» **Required actions**:
**a)** The passage on balanced complexes names the things whose joint product gives the extra information carried by nonstoichiometric balanced complexes. List them all.
**b)** In the passage on balanced complexes, retype the stretch from "Balanced complexes have" through "and flux constraints.".
**c)** Write what comes next in the passage on balanced complexes, picking up after its last sentence.

» **Text extract**:
____________

Balanced complexes have been shown to play a key role in the reduction of large-scale metabolic networks [see12 and references therein]. They shall be viewed as intrinsic properties of the network that shed light on its steady state characteristics regardless of the underlying kinetics governing the conversion of species. The nonstoichiometric BCs have an additional interesting facet to themselves: They carry extra information about the network structure, which is not contained in the steady state Eq. (3) or in the linkage closedness condition \({\mathbf{U}}^{\text{T}}\mathbf{A}\mathbf{v}=0\), but emerges as a joint product of the stoichiometry, graphical structure, and flux constraints.

In what follows, we introduce transformations on a given reaction network \(G\), which encodes these extra pieces of information into the steady state equation of a modified network \({G}^{*}\), which has the same graphical but a different algebraic structure. This will enable us to exploit \({G}^{*}\) to make observations about steady-state characteristics of the original CRN \(G\). Even though only nonstoichiometric BCs carry extra pieces of information to encode, we shall next begin by introducing these transformations in the more general case, i.e. for any arbitrary BC \({C}_{b}\in \mathcal{C}\).

____________

» **Supplied entries**:
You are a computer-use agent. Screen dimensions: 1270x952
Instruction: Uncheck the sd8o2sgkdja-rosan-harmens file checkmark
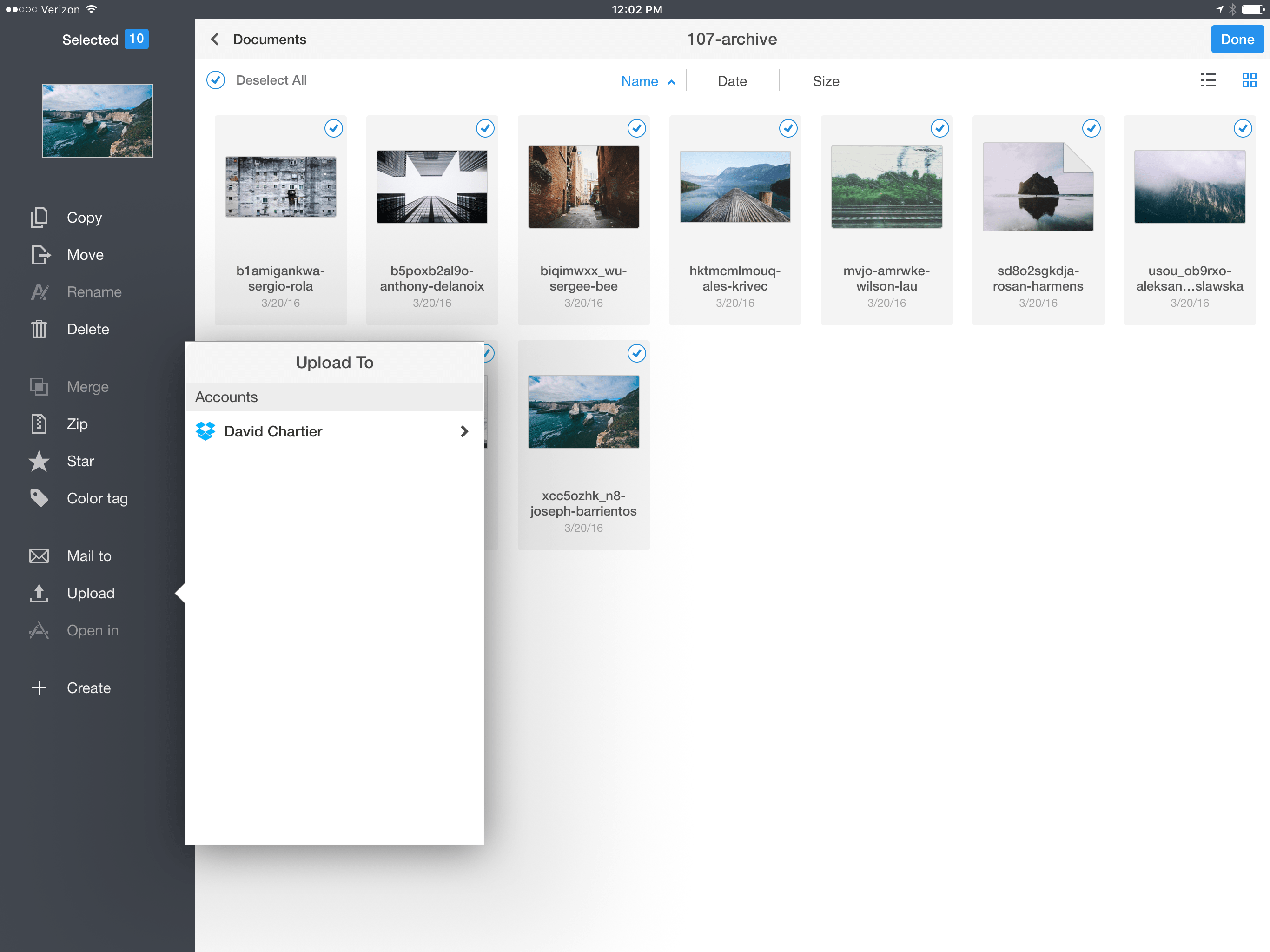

____________

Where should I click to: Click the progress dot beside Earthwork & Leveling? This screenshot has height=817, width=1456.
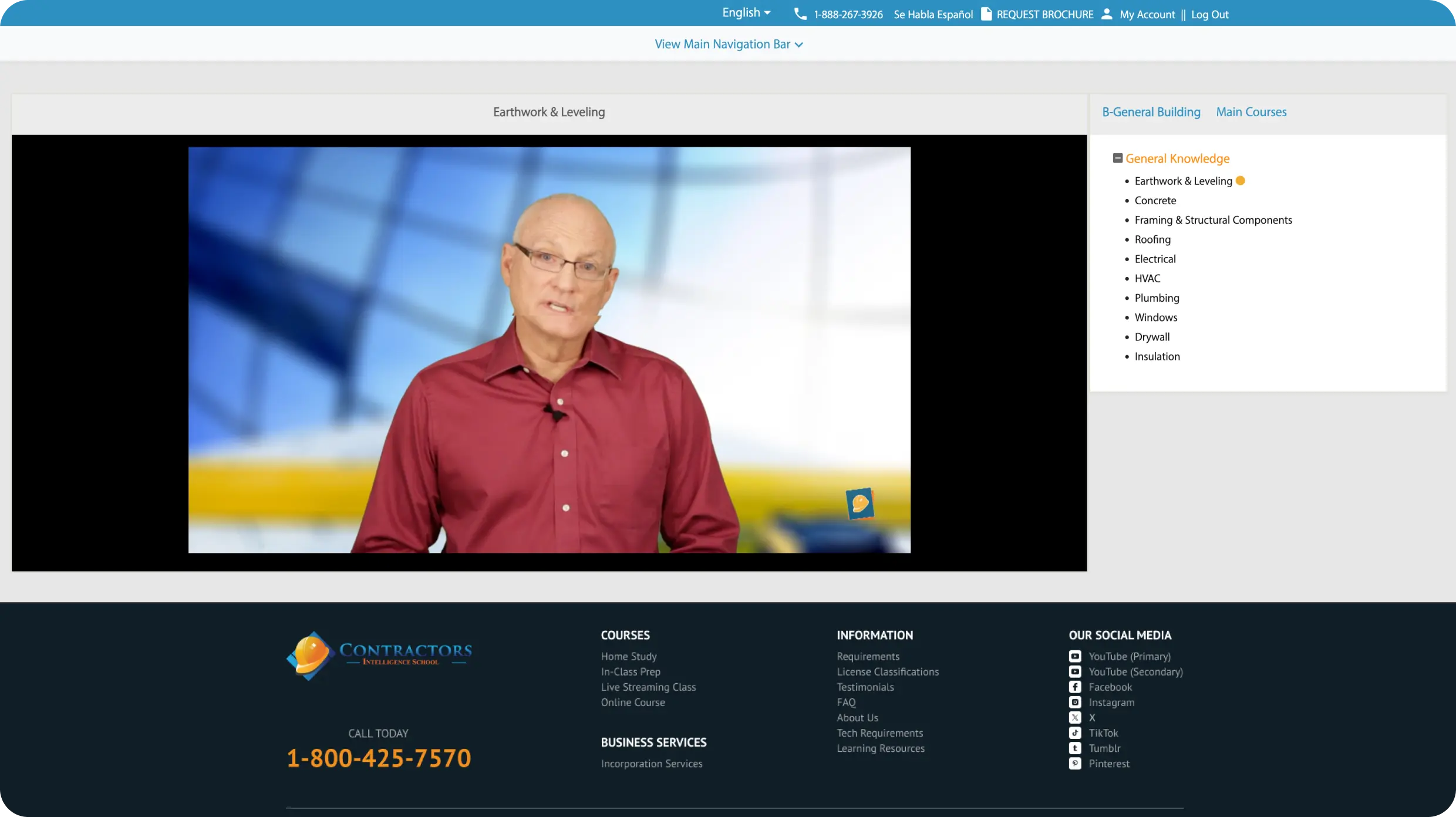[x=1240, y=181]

____________

» **Response list**:
**a)**
- stoichiometry
- graphical structure
- flux constraints

**b)**
Balanced complexes have been shown to play a key role in the reduction of large-scale metabolic networks [see12 and references therein]. They shall be viewed as intrinsic properties of the network that shed light on its steady state characteristics regardless of the underlying kinetics governing the conversion of species. The nonstoichiometric BCs have an additional interesting facet to themselves: They carry extra information about the network structure, which is not contained in the steady state Eq. (3) or in the linkage closedness condition \({\mathbf{U}}^{\text{T}}\mathbf{A}\mathbf{v}=0\), but emerges as a joint product of the stoichiometry, graphical structure, and flux constraints.

**c)**
Insertion of phantom species

Let \(G\) be a CRN and \({C}_{b}\in \mathcal{B}(G)\) be any balanced complex in \(G\), i.e. \({{\mathbf{e}}_{b}}^{\text{T}}\mathbf{A}\mathbf{v}=0, \forall \mathbf{v}\in \mathcal{F}\left(G\right)\). Suppose we ‘amend’\(G\) by inserting one molecule of some phantom species \(\sigma\) into complex \({C}_{b}\). This yields the modified network \({G}^{*}=({\mathcal{S}}^{*},{\mathcal{C}}^{*},{\mathcal{R}}^{*})\), where \({\mathcal{S}}^{*}=\mathcal{S}\cup \left\{\sigma \right\} , {\mathcal{C}}^{*}=\left\{{\mathbf{y}}_{b}\oplus \sigma \right\}\cup \mathcal{C}\setminus \left\{{\mathbf{y}}_{b}\right\} , {\mathcal{R}}^{*}=\mathcal{R}\). Accordingly, the stoichiometric map and incidence matrix for \({G}^{*}\) are given by

$${\mathbf{Y}}^{*}=\left[\begin{array}{c}\mathbf{Y}\\ {{\mathbf{e}}_{b}}^{\text{T}}\end{array}\right] , {\mathbf{A}}^{\mathbf{*}}=\mathbf{A} .$$

We refer to this transformation as injection of vector \({\mathbf{e}}_{b}\) into network \(G\). As this procedure is only applied to some balanced complex \({C}_{b}\) and it involves insertion of some new species (not already in the network), the following result is trivially obtained.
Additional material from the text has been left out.